3-hydroxy-2,2-dimethylpropyl 3-hydroxy-2,2-dimethylpropionate

Administrative data

Endpoint:

acute toxicity: oral

Type of information:

experimental study

Adequacy of study:

key study

Reliability:

2 (reliable with restrictions)

Rationale for reliability incl. deficiencies:

other: The study is comparable to OECD Guideline 401 with acceptable restrictions (partly limited documentation, e.g. no details about the test substance; post exposure observation period 7 days)

Data source

Materials and methods

GLP compliance:

no

Test type:

standard acute method

Limit test:

no

Test material

Test animals

Species:

rat

Strain:

Sprague-Dawley

Sex:

male/female

Details on test animals or test system and environmental conditions:

Mean body weight at initiation: 180-208g (males), 144-170g (females)
No further details.

Administration / exposure

Route of administration:

oral: gavage

Vehicle:

other: aqueous suspension with 0.5% carboxymethylcellulose

Details on oral exposure:

concentration in test solution 35%; application volume 28.5 or 13.3 ml/kg bw, respectively; no data about fasting prior to application.

Doses:

4640 or 10000 mg/kg bw

No. of animals per sex per dose:

5 males and 5 females per dose

Control animals:

no

Details on study design:

- Duration of observation period following administration: 7 days
- Frequency of observations:daily
- weighing: day 0, 2, or 7
- Necropsy of survivors and rats found dead

Statistics:

no data

Results and discussion

Mortality:

Data on mortality are presented in the Table below. At the high dose levels rats died within 4 h as well as one female at the low dose level. Females more susceptible than males.

Clinical signs:

other: Clinical signs in both dose groups: immediately after gavage prone and side position, apathy, atony, gasping, cyanosis; 2nd day red encrusted noses; symptoms still present after 2 days. No symptoms detected 5 days after application.

Gross pathology:

Surviving rats: darkened liver and some cases of splenomegaly.
Rats found dead: dilatation of the heart; hyperemia

Other findings:

no data

Any other information on results incl. tables

Mortality in male and female rats after gavage; observation period 7 days

Dose in mg/kg bw	Males	Females
4640	0/5	1/5
10000	3/5	4/5

Applicant's summary and conclusion

Conclusions:

The oral LD50 is 8000 mg/kg bw in male and female rats combined.

Executive summary:

The study is comparable to OECD Guideline 401 with acceptable restrictions (partly limited documentation, e.g. no details about the test substance; post exposure observation period 7 days)

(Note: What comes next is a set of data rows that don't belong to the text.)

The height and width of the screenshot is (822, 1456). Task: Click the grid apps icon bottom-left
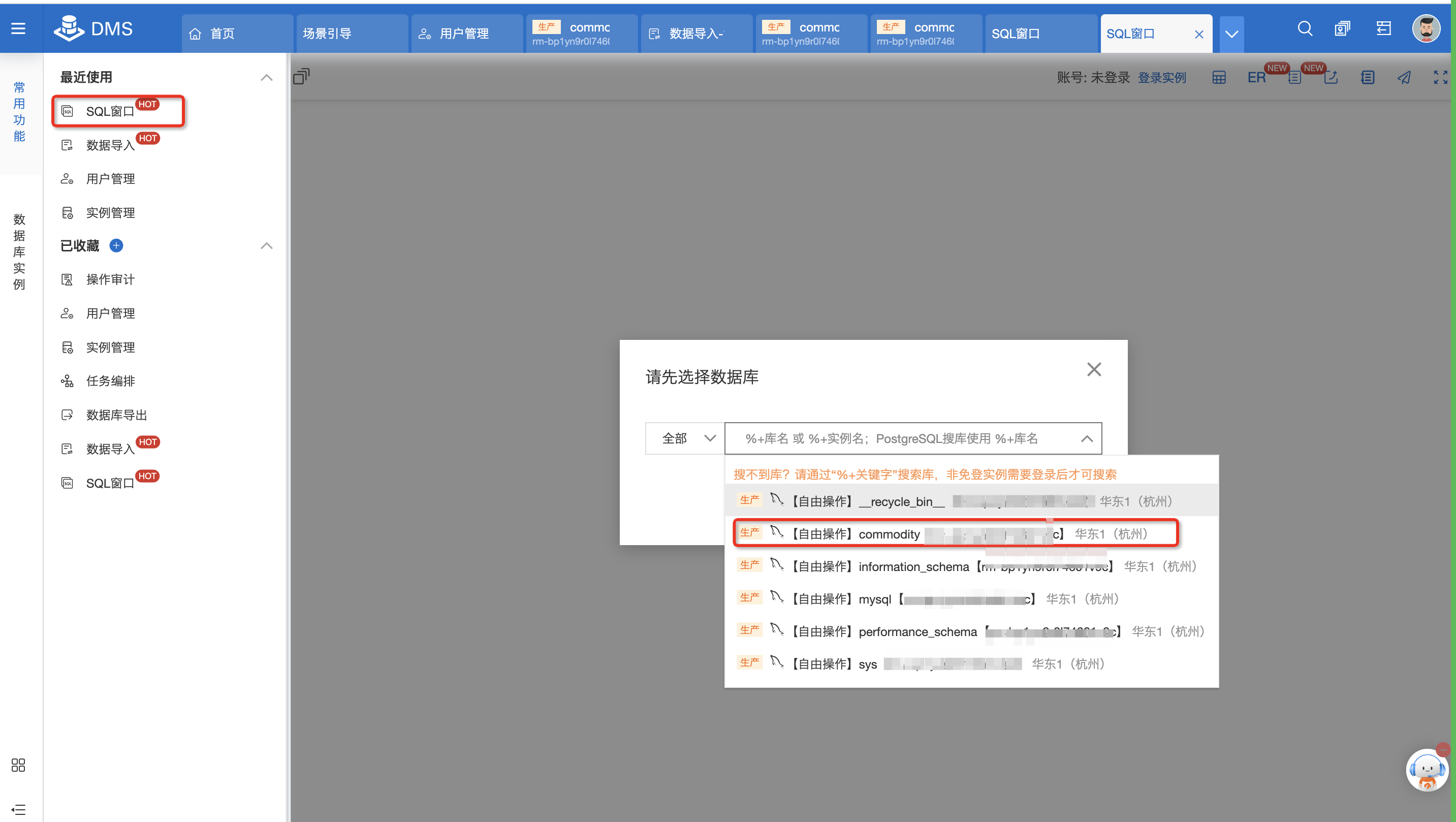pos(18,765)

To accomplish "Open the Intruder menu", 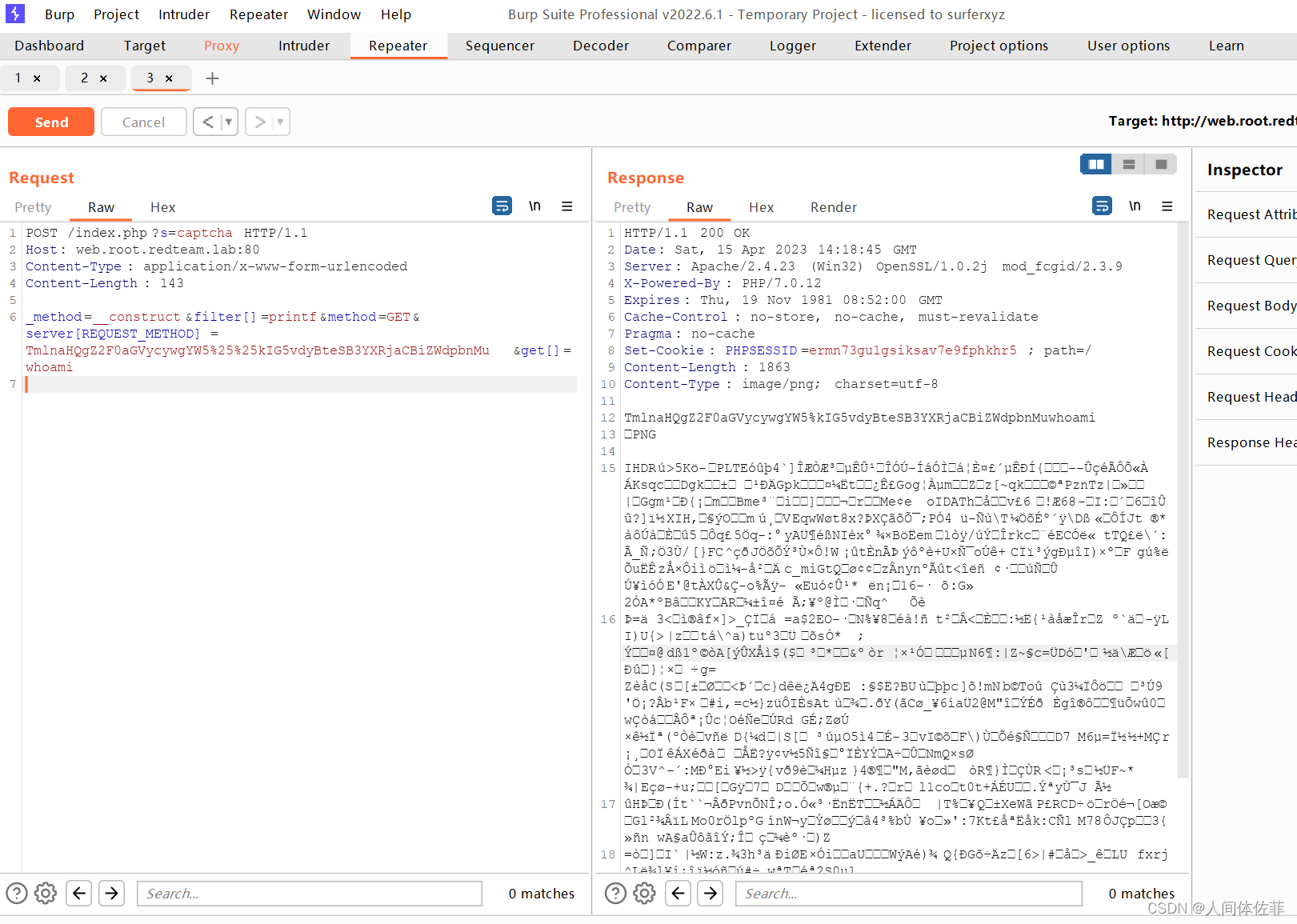I will [183, 14].
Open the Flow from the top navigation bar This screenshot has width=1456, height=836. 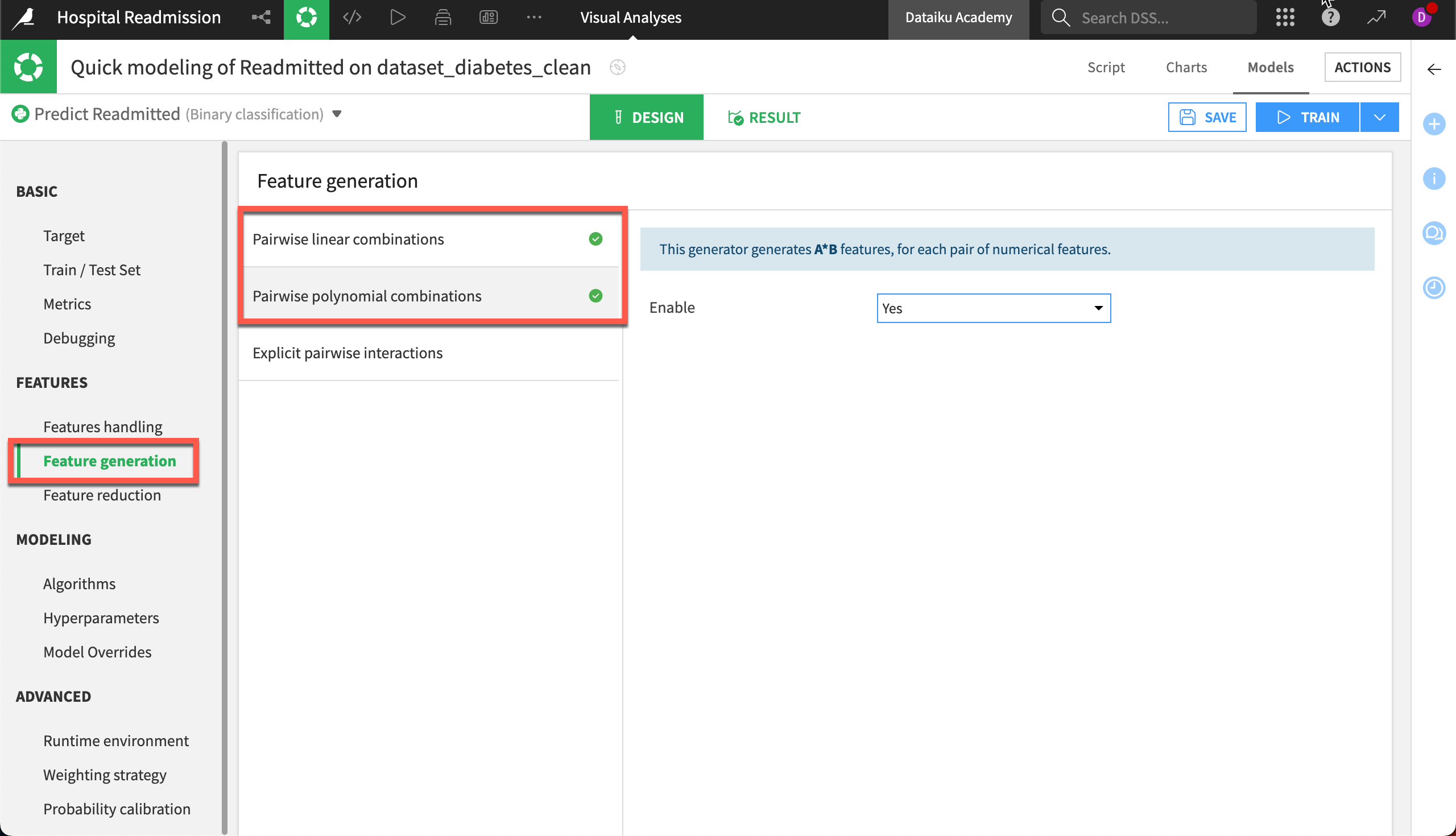point(261,17)
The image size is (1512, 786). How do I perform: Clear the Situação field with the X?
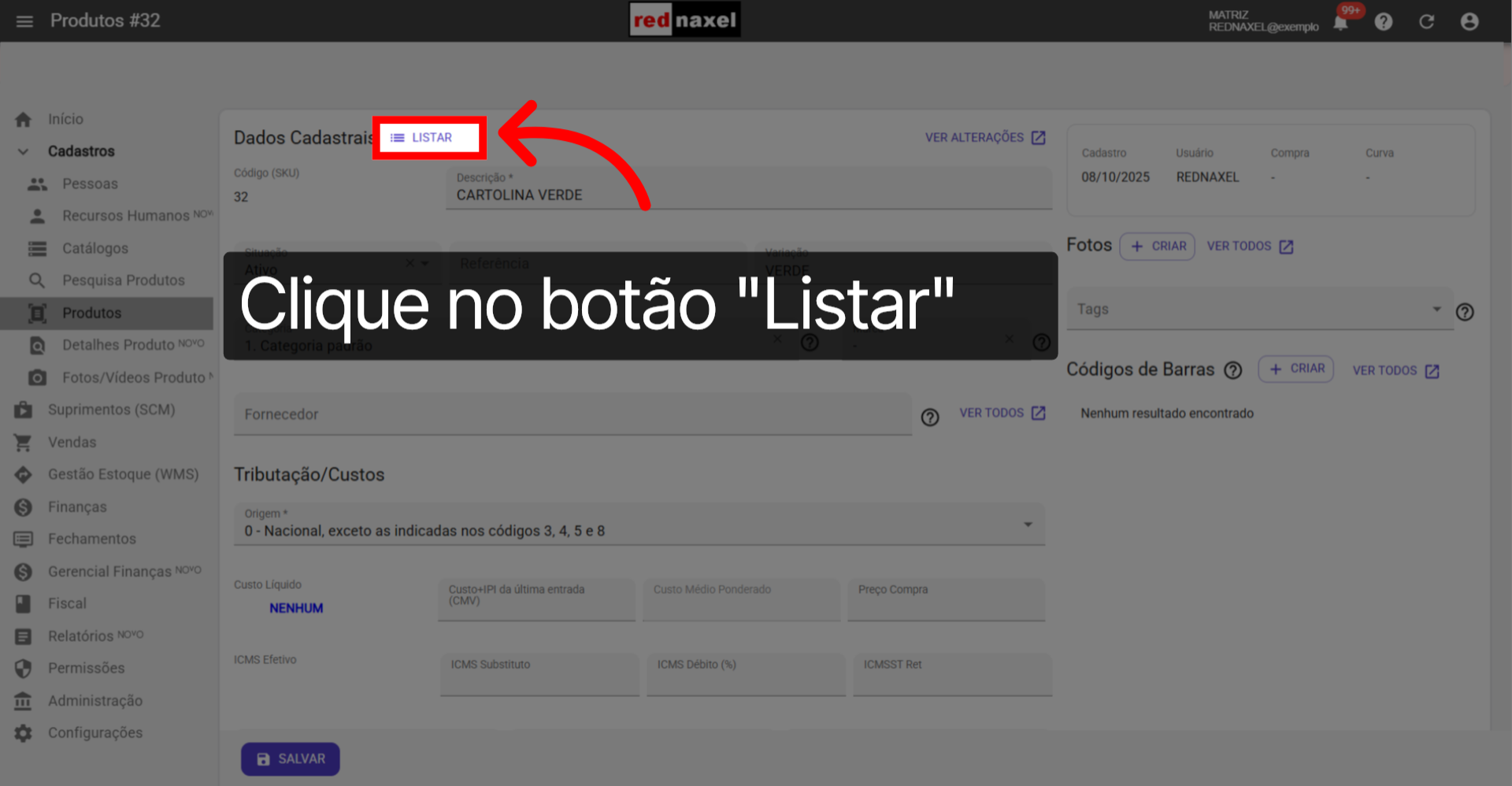(409, 262)
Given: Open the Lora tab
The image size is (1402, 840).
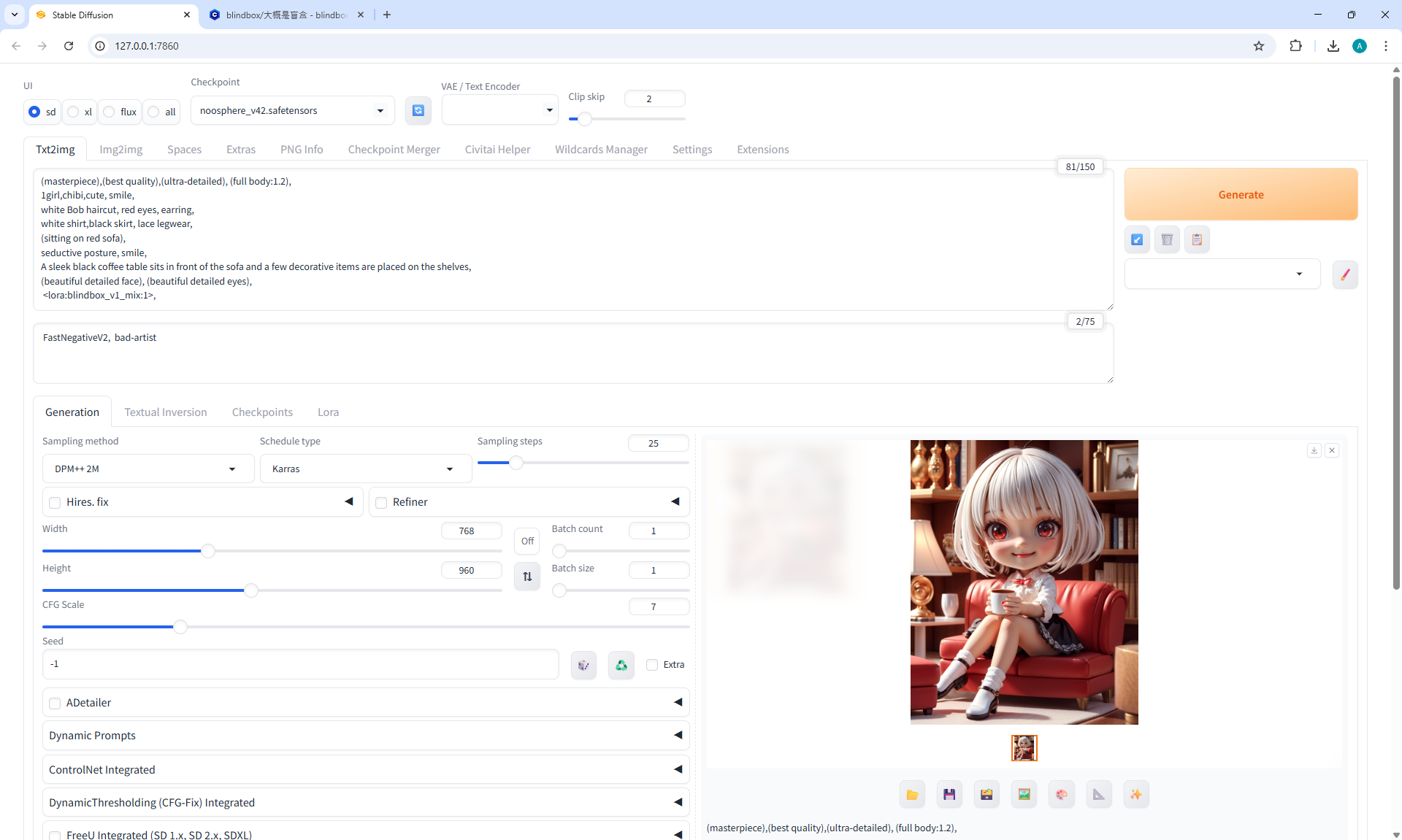Looking at the screenshot, I should (x=328, y=412).
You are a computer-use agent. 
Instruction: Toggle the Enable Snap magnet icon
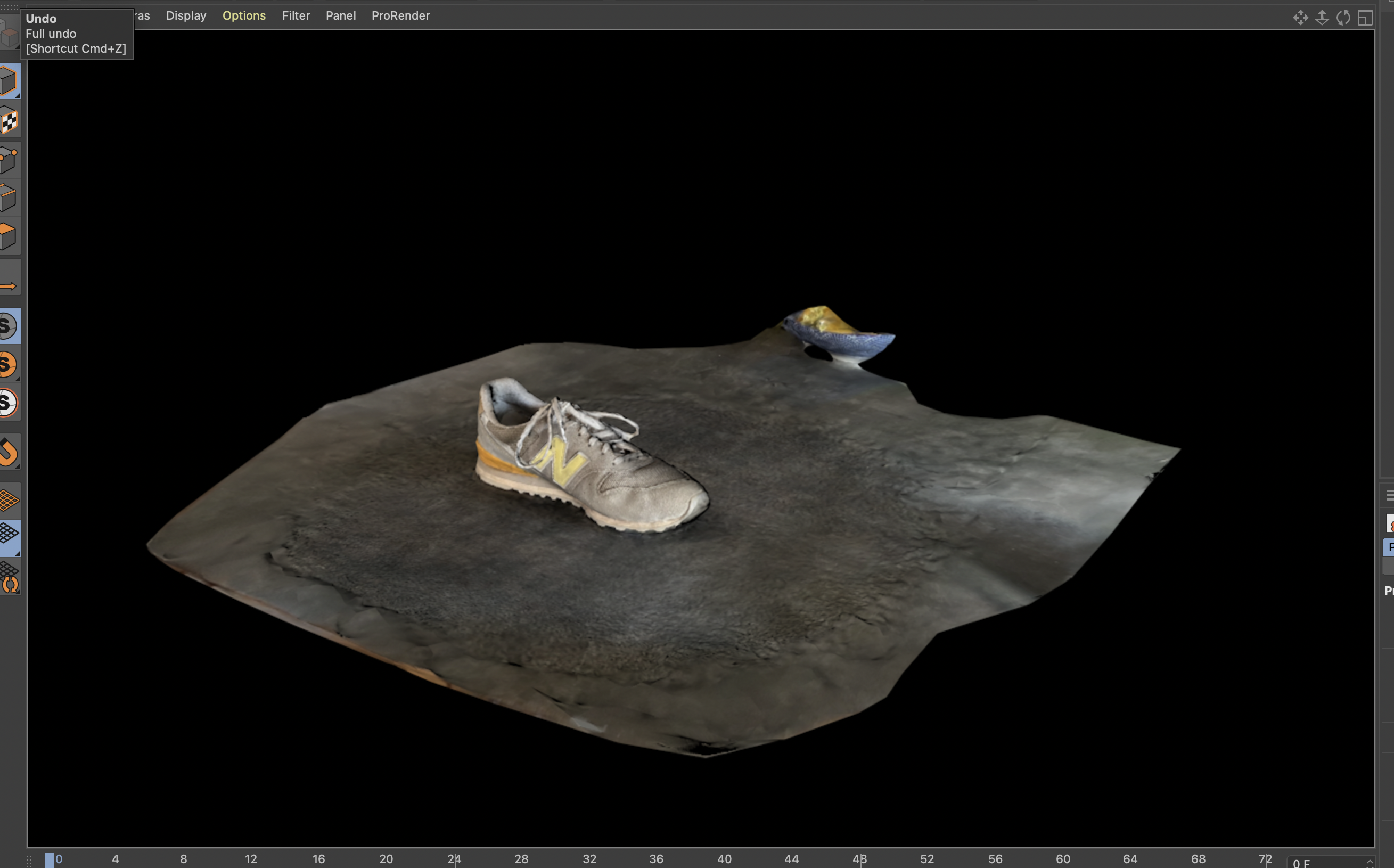9,452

Groups of 5 male and 5 female rats were gavaged with 35% aqueous suspension at dose levels of 4640 and 10000 mg/kg bw. The post exposure observation period was 7 days. Clinical signs occurred immediately after gavage: prone and side position, apathy, atony, gasping, cyanosis, and 2nd day red encrusted noses; symptoms were still present after 2 days. No symptoms were detected 5 days after application.. Generally, females were more susceptible than males. The body weight gain was not reduced. Necropsy revealed dilatated heart and some cases of splenomegaly.

Conclusion: The oral LD50 is 8000 mg/kg bw in male and female rats combined.